Table 3 shows the porosity, air permeability, strength, elongation, and shrinkage during heating of Sample 1 to Sample 8. Table 3 also shows the results of a polyethylene microporous membrane (thickness 20 μm) as a comparative example.

As shown in Table 3, the ceramic separator of sample 1 using 0.7 μm of silica 1 having an average particle size of less than 1 μm as an inorganic filler is more transparent than samples 2 to 6 within the scope of the present invention. It can be seen that the temperament is extremely low and the shrinkage ratio during heating is high, and it is not suitable as a ceramic separator for an electricity storage device.
Moreover, although the average particle diameter is 2.4 μm which is 1 μm or more, the air permeability of Sample 7 in which the n value of the inorganic filler is 0.87 outside the range of the present invention is also extremely low. On the other hand, Sample 4 within the scope of the present invention having an n value of 1.2 had a sufficiently high air permeability. This is because the n value of the inorganic filler used for Sample 7 is wider than that of Samples 2 to 6 within the scope of the present invention, so that small particles enter the gaps between large particles. As a result, it is considered that the porosity is small and the air permeability is small.
From these results, it can be seen that the porosity and the air permeability can be increased by using an inorganic filler having an average particle size of 1 μm or more and an n value of 1.2 or more for the ceramic separator.
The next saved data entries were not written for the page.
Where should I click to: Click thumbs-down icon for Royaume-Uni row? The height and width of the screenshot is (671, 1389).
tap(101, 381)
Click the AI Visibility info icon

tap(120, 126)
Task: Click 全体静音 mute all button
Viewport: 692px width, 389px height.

Sample 8 having an average particle diameter of 6.5 μm exceeding 5 μm is comparable to Samples 2 to 6 within the scope of the present invention in terms of porosity and air permeability, but the film strength is the same. It was weak compared to Samples 2 to 6 within the scope of the invention. On the other hand, the sample 4 within the range of the present invention in which the average particle diameter is 5.0 μm, the upper limit value within the range of the present invention, has sufficient strength.
Therefore, it can be seen that the average particle size of the inorganic filler is preferably set to 5 μm or less.

Furthermore, as shown in Table 3, the samples 5 and 6 using alumina and titanium oxide whose average particle diameter and n value are within the scope of the present invention as the inorganic filler are within the scope of the present invention using silica. Compared with Samples 2 to 4, it was confirmed that the material is not limited to the material of the inorganic filler as long as the average particle size and the n value are within the range of the present invention.

In addition, for the samples 1 to 8 of this example in which the pigment volume concentration was 75%, there was no significant difference in the shrinkage ratio during heating, but the polyethylene microporous film of the comparative example was heated by 150 ° C. It was confirmed that it contracted greatly.
According to the ceramic separator of the present invention, it has been confirmed that the problem of heat shrinkage, which is a problem of the polyethylene microporous membrane, is solved.

Furthermore, in Example 1, the pore size distribution of the sheet was measured by the mercury intrusion method for Sample 1, Sample 2, Sample 3, and Comparative Example. The relationship between the pore diameter and the Log differential pore volume distribution (dV / d (logD)) is shown in FIGS.

As shown in FIG. 9, in the sheet of the comparative example, the pore diameter distribution is wide, but in the samples 1, 2, and 3, which are ceramic separators composed of an inorganic filler and an organic component, the pore diameter distribution is narrow. I understand. It can also be seen that Sample 2 and Sample 3 within the scope of the present invention have a larger pore volume than Sample 1. This shows that the pore volume can be increased by setting the particle size distribution and the n value within the range of the present invention.

Example 2
In Example 2, a lithium ion secondary battery was fabricated and evaluated using the ceramic separators according to Samples 1 to 8 of Example 1 and the separators of Comparative Examples.

(Preparation of positive electrode)
Lithium manganese composite oxide (LMO) represented by LiMn ₂ O ₄ is used as a positive electrode active material, and this positive electrode active material, a carbon material as a conductive additive, and polyvinylidene fluoride (PVDF) as a binder are dissolved. The N-methyl-2-pyrrolidone (NMP) solution was prepared so that the weight ratio of the positive electrode active material, the conductive additive and the binder was 88: 6: 6. The prepared mixture was kneaded to prepare a positive electrode mixture slurry. What apply | coated this positive electrode compound material slurry on the positive electrode electrical power collector which consists of aluminum foils was dried, and it rolled with the rolling roller, and the current collection tab was attached to this, and the positive electrode was produced.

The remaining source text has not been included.